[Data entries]
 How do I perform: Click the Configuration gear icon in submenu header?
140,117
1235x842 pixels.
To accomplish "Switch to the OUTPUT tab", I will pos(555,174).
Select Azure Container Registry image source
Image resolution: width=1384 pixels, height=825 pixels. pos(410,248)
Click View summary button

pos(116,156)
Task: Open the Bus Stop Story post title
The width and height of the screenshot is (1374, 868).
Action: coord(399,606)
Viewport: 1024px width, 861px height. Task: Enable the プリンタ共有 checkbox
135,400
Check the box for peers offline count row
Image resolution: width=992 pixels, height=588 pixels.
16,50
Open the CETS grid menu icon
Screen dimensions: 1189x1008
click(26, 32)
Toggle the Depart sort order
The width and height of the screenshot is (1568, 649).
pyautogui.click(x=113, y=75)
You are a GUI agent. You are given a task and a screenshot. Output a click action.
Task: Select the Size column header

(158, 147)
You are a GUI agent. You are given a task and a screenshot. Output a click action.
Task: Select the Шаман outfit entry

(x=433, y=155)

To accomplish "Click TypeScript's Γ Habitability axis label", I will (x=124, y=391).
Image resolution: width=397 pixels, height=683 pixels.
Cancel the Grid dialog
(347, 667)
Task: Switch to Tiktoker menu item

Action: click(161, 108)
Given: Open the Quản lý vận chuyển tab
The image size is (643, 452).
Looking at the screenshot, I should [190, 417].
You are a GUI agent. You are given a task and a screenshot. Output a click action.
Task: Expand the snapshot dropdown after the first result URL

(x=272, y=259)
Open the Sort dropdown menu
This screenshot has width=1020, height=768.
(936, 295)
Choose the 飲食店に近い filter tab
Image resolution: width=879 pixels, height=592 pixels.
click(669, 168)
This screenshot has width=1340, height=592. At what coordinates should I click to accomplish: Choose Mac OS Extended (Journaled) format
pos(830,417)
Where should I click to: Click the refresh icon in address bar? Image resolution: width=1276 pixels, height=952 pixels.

Your assignment
Exactly as shown, give every record again.

Answer to this task
 How do I perform: Click the Configuration gear icon in submenu header?
140,117
1235x842 pixels.
To accomplish "Switch to the OUTPUT tab", I will pos(555,174).
Select Azure Container Registry image source
Image resolution: width=1384 pixels, height=825 pixels. pos(410,248)
Click View summary button

pos(116,156)
Task: Open the Bus Stop Story post title
The width and height of the screenshot is (1374, 868).
Action: coord(399,606)
Viewport: 1024px width, 861px height. Task: Enable the プリンタ共有 checkbox
135,400
Check the box for peers offline count row
Image resolution: width=992 pixels, height=588 pixels.
16,50
Open the CETS grid menu icon
Screen dimensions: 1189x1008
click(26, 32)
Toggle the Depart sort order
The width and height of the screenshot is (1568, 649).
pyautogui.click(x=113, y=75)
You are a GUI agent. You are given a task and a screenshot. Output a click action.
Task: Select the Size column header

(158, 147)
You are a GUI agent. You are given a task and a screenshot. Output a click action.
Task: Select the Шаман outfit entry

(x=433, y=155)

To accomplish "Click TypeScript's Γ Habitability axis label", I will (x=124, y=391).
Image resolution: width=397 pixels, height=683 pixels.
Cancel the Grid dialog
(347, 667)
Task: Switch to Tiktoker menu item

Action: click(161, 108)
Given: Open the Quản lý vận chuyển tab
The image size is (643, 452).
Looking at the screenshot, I should [190, 417].
You are a GUI agent. You are given a task and a screenshot. Output a click action.
Task: Expand the snapshot dropdown after the first result URL

(x=272, y=259)
Open the Sort dropdown menu
This screenshot has width=1020, height=768.
(936, 295)
Choose the 飲食店に近い filter tab
Image resolution: width=879 pixels, height=592 pixels.
click(669, 168)
This screenshot has width=1340, height=592. At what coordinates should I click to accomplish: Choose Mac OS Extended (Journaled) format
pos(830,417)
Where should I click to: Click the refresh icon in address bar? Image resolution: width=1276 pixels, height=952 pixels.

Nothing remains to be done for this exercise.